As I posted in another thread, the only negative for me has been the lack of retina display support and scalable versions of Kontakt, Omnisphere and so on. Nice to see VSL making progress on this with their new Vienna Suite Pro and Vienna Instruments player updates which they have confirmed they are working on. I wonder why most developers are taking so long to support retina displays and higher screen resolutions. How do you deal with this? Do you find PLAY, for example, to be quite pixellated with blurry graphics?


----------



## synthpunk (Feb 13, 2016)

I would make a external partition or get separate drive for your photo's Baron. The more you put on your internal SSD the more potential you have for issues and bottlenecks. Keep that internal SSD as lean, fast, as possible for system tasks.



Baron Greuner said:


> I put photographs on mine. Usually temporarily until they get sent off to the agencies. But the files can be big because I use a Nikon D800; always RAW files. Don't want to to put them on the Black Magic Dock and get them mixed in with samples and audio.


----------



## PeterBaumann (Feb 13, 2016)

Matt Taylor said:


> As I posted in another thread, the only negative for me has been the lack of retina display support and scalable versions of Kontakt, Omnisphere and so on. Nice to see VSL making progress on this with their new Vienna Suite Pro and Vienna Instruments player updates which they have confirmed they are working on. I wonder why most developers are taking so long to support retina displays and higher screen resolutions. How do you deal with this? Do you find PLAY, for example, to be quite pixellated with blurry graphics?


Not at all, PLAY is crystal clear on mine. I'll admit, Kontakt is blurrier than PLAY, but still completely readable.


----------



## Prockamanisc (Feb 14, 2016)

Levon said:


> Eventually I'll probably look to add some orchestra VIs to my collection


I think this is the most important statement of all. If you don't know what your studio and setup will eventually be, then how do you know what tools you'll need? You wouldn't walk into a sports store and say "I need a ball, it has to be the best ball with the best leather, and eventually after I buy it I'm going to decide which sport I'm going to play". You pick the sport and buy the ball for it.

------------------------------

- Given exercise 1: In the forum thread, copy the passage from "## Prockamanisc (Feb" up to and including "ball for it.", replacing "ball" with "racket".
- Given exercise 2:
Answer these questions using the forum thread:
(a) Which camera does Baron Greuner use?
(b) Which drive does synthpunk say to keep as lean and fast as possible for system tasks?
(c) Which software does PeterBaumann say is blurrier than PLAY?

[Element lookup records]
------------------------------

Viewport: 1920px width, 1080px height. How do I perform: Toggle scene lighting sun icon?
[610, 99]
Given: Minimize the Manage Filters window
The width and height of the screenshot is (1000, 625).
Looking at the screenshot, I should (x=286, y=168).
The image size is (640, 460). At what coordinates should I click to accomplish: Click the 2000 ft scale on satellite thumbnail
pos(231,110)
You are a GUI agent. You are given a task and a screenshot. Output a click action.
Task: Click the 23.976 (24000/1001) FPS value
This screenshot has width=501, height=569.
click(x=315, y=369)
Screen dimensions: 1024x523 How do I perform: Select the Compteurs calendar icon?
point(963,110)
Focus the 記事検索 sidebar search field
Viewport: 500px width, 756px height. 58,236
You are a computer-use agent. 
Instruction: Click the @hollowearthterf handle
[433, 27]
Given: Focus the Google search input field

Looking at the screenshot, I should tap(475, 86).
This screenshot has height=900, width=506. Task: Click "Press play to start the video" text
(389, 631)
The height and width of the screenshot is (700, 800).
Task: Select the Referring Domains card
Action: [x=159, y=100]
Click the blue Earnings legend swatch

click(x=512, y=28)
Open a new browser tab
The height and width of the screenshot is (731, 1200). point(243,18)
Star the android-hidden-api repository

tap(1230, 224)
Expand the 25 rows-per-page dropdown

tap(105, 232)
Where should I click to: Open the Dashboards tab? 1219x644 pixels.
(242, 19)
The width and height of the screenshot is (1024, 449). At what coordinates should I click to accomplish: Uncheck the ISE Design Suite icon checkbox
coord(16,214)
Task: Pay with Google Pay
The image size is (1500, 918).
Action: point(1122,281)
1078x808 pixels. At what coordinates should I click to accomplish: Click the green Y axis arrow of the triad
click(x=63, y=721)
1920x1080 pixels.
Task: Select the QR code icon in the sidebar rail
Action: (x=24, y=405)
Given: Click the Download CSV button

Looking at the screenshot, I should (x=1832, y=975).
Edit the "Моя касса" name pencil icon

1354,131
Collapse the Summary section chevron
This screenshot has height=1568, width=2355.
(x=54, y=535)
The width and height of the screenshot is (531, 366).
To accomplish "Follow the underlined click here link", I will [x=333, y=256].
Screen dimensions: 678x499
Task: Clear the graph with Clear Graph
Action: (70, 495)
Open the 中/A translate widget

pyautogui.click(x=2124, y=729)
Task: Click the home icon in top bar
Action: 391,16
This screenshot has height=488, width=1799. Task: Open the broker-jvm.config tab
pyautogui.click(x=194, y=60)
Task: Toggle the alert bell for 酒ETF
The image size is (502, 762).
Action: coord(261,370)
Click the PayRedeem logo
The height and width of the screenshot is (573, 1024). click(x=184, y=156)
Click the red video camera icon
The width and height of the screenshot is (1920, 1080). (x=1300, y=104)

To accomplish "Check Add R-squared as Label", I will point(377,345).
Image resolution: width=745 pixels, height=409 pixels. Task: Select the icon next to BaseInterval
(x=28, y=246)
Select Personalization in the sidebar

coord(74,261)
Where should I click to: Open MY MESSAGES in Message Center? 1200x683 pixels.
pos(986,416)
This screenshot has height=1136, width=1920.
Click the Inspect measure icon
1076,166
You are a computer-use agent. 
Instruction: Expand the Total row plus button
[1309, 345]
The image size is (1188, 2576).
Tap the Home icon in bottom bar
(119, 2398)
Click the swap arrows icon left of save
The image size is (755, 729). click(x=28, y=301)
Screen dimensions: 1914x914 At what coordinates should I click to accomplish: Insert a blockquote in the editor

------------------------------

- Expected output 1:
## Prockamanisc (Feb 14, 2016)

Levon said:


> Eventually I'll probably look to add some orchestra VIs to my collection


I think this is the most important statement of all. If you don't know what your studio and setup will eventually be, then how do you know what tools you'll need? You wouldn't walk into a sports store and say "I need a racket, it has to be the best racket with the best leather, and eventually after I buy it I'm going to decide which sport I'm going to play". You pick the sport and buy the racket for it.

- Expected output 2:
(a) A Nikon D800
(b) The internal SSD
(c) Kontakt